Every entry is to be reproduced word for word, but the images are not.

ENTRIES SHOWN ::
★ ★ ★
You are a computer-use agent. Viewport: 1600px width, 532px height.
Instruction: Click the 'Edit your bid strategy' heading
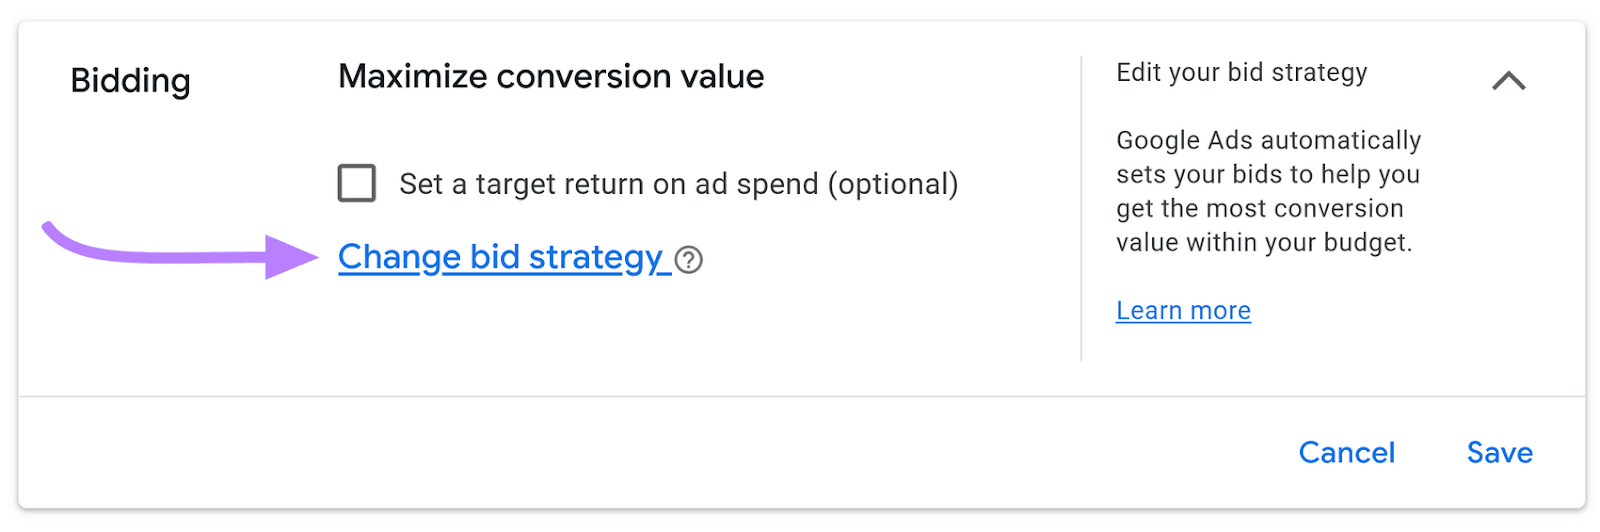tap(1241, 73)
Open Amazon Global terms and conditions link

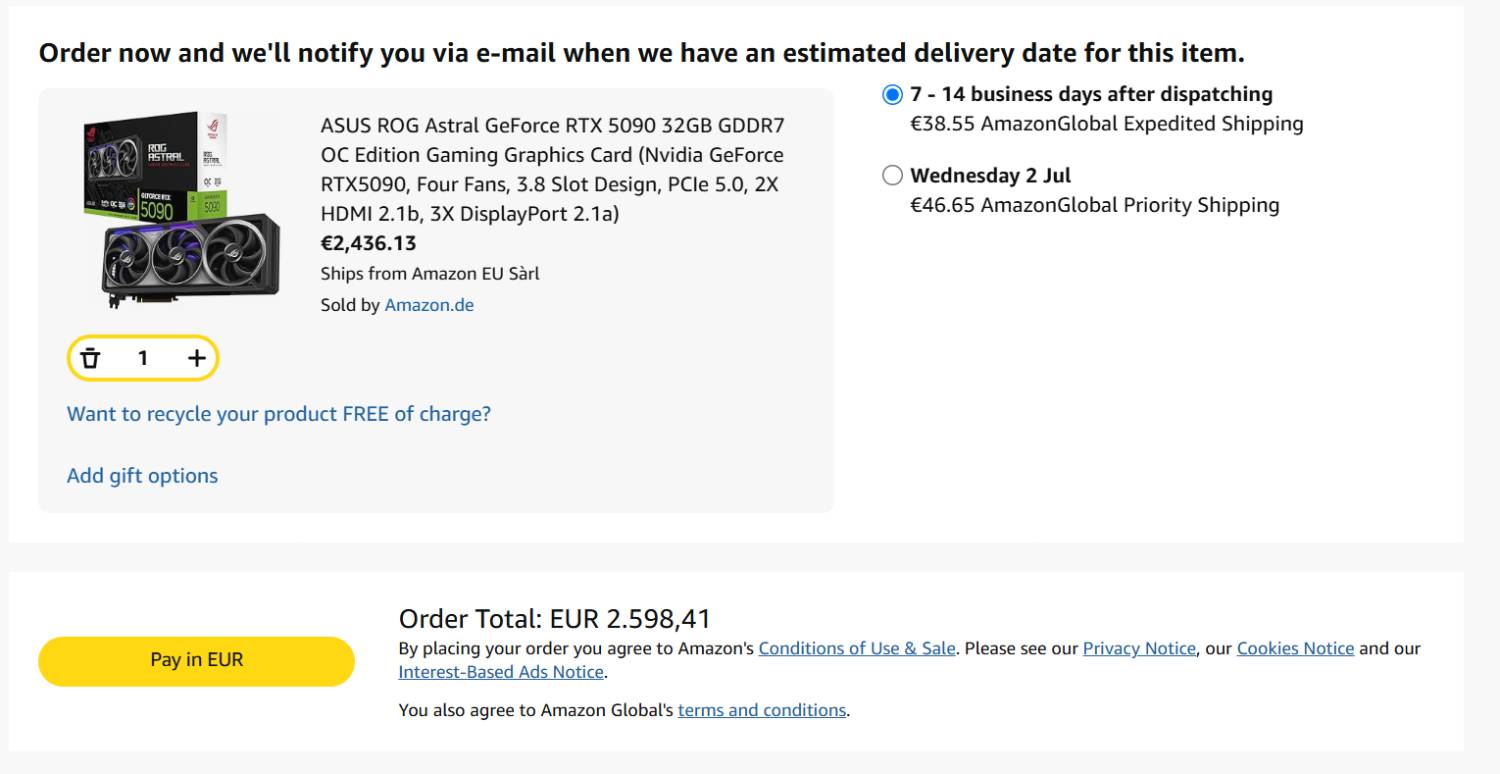(x=762, y=710)
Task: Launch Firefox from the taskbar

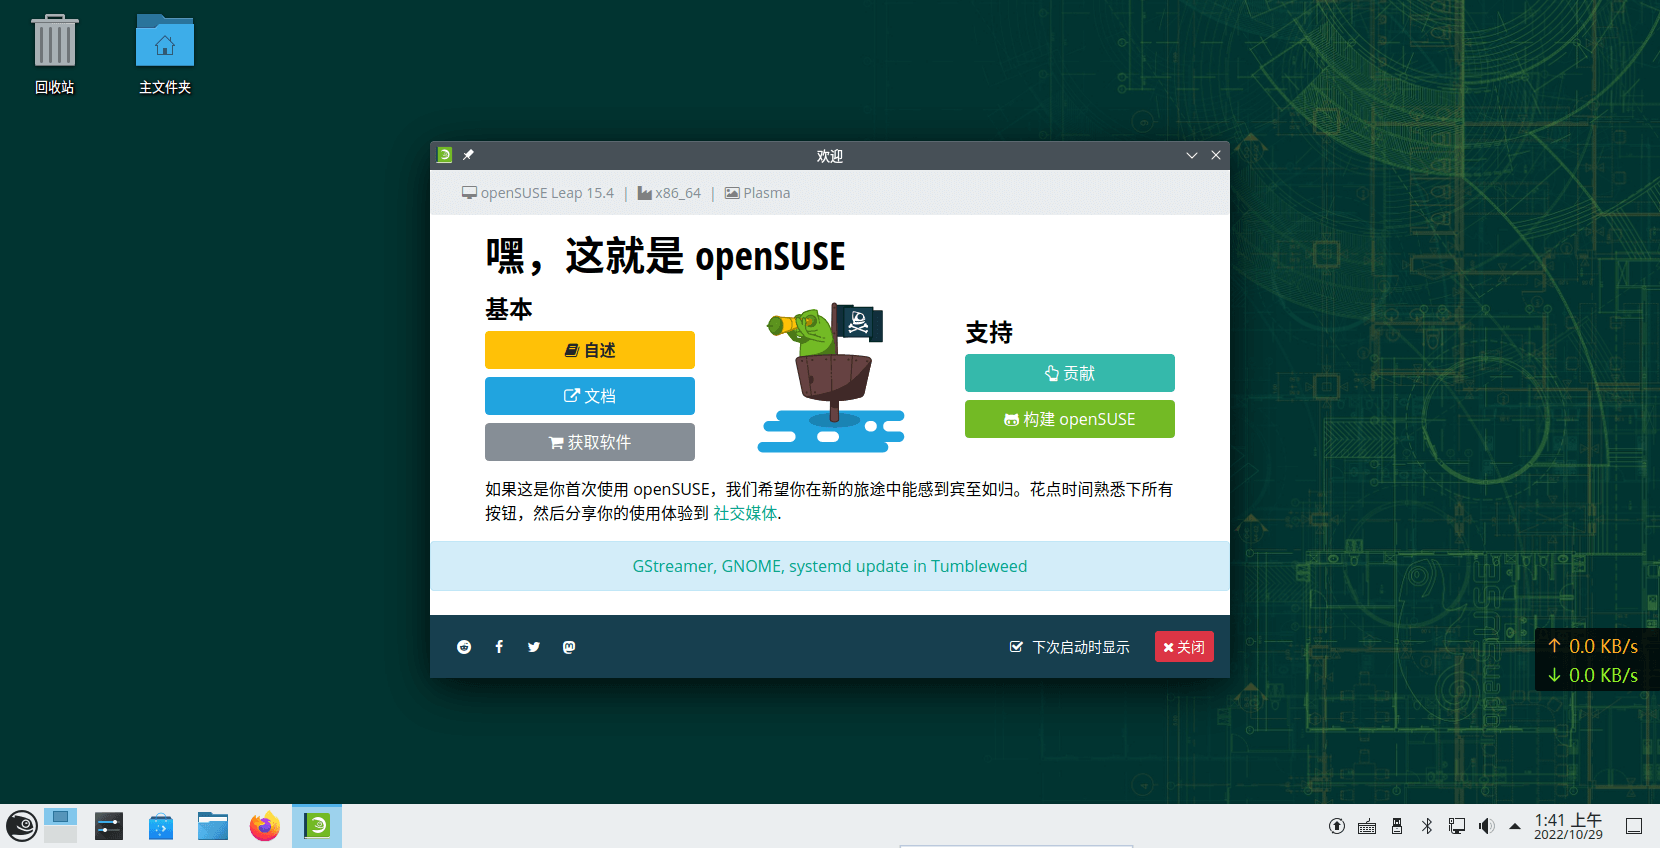Action: coord(265,826)
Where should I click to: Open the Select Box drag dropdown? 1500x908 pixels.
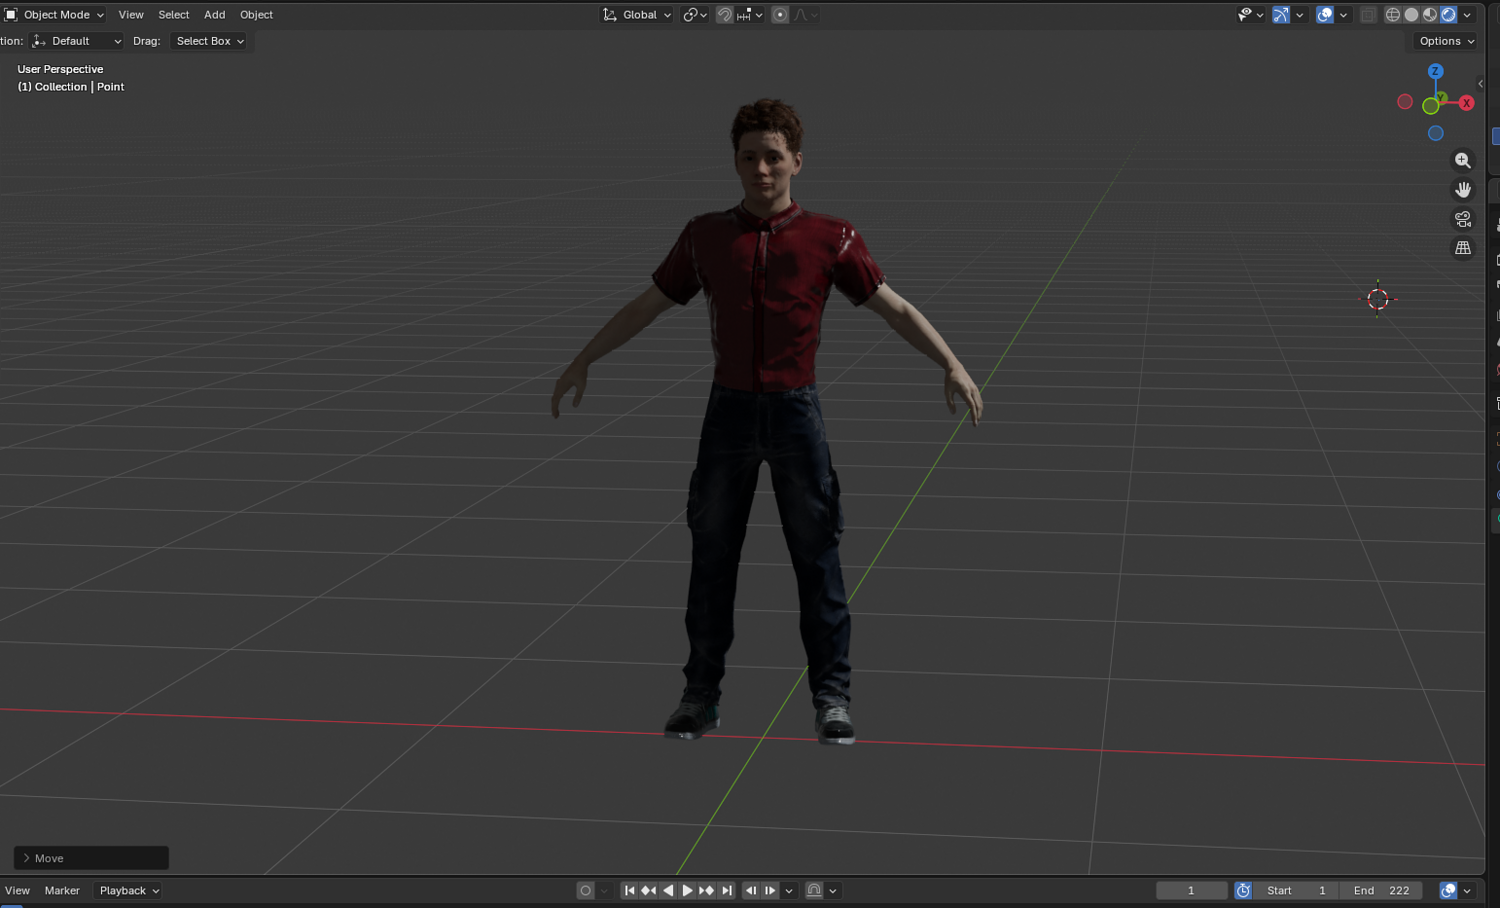point(209,41)
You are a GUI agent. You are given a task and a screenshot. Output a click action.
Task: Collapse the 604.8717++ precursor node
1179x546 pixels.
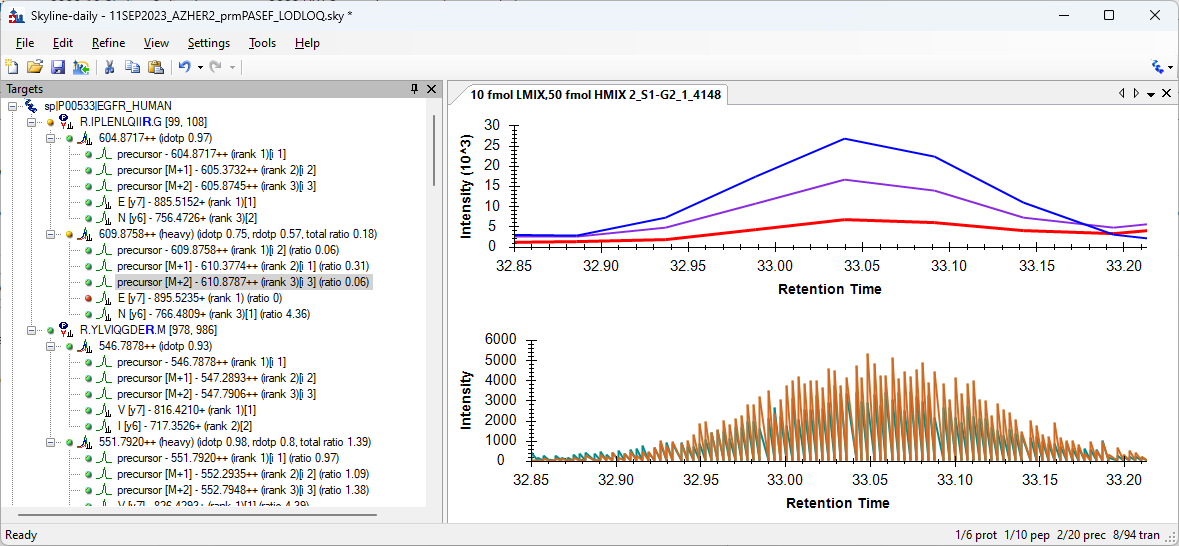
★ ★ ★
SOLVED EXERCISE ::
You are a computer-use agent. Viewport: 1600px width, 532px height.
Instruction: Click the 'Edit your bid strategy' heading
tap(1241, 73)
Open Amazon Global terms and conditions link

(x=762, y=710)
Task: Launch Firefox from the taskbar

Action: coord(265,826)
Where should I click to: Open the Select Box drag dropdown? 1500x908 pixels.
point(209,41)
You are a GUI agent. You are given a task and a screenshot. Output a click action.
Task: Collapse the 604.8717++ precursor node
1179x546 pixels.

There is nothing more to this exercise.